**Records for this task:**
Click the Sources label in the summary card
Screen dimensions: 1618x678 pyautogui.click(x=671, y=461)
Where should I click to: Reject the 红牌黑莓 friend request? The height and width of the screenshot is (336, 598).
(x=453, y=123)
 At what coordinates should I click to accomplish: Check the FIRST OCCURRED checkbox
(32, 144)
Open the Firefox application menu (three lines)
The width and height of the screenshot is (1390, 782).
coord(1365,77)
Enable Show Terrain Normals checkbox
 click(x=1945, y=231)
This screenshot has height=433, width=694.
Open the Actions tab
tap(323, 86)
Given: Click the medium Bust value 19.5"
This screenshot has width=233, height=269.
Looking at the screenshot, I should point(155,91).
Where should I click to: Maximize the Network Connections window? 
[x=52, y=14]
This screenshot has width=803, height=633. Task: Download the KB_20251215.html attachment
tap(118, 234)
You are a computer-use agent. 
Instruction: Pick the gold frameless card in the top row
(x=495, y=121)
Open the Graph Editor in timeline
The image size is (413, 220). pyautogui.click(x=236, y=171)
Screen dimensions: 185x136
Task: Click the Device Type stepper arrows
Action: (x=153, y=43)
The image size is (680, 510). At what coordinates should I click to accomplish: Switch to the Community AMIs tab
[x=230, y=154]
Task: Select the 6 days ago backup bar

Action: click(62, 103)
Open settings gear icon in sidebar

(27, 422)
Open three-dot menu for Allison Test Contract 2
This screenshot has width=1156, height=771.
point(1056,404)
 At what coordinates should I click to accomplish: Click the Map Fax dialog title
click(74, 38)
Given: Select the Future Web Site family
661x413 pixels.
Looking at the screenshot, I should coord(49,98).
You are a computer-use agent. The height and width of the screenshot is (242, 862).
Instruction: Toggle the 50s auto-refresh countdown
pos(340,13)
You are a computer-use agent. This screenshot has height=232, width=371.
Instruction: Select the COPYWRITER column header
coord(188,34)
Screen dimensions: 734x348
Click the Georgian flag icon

**Exercise directions:** Show each line of the items above that contains the word "computer". Case counts.

**Solution for this task:**
You are a computer-use agent. 
You are a computer-use agent. The height and width of the screenshot is (242, 862).
You are a computer-use agent. This screenshot has height=232, width=371.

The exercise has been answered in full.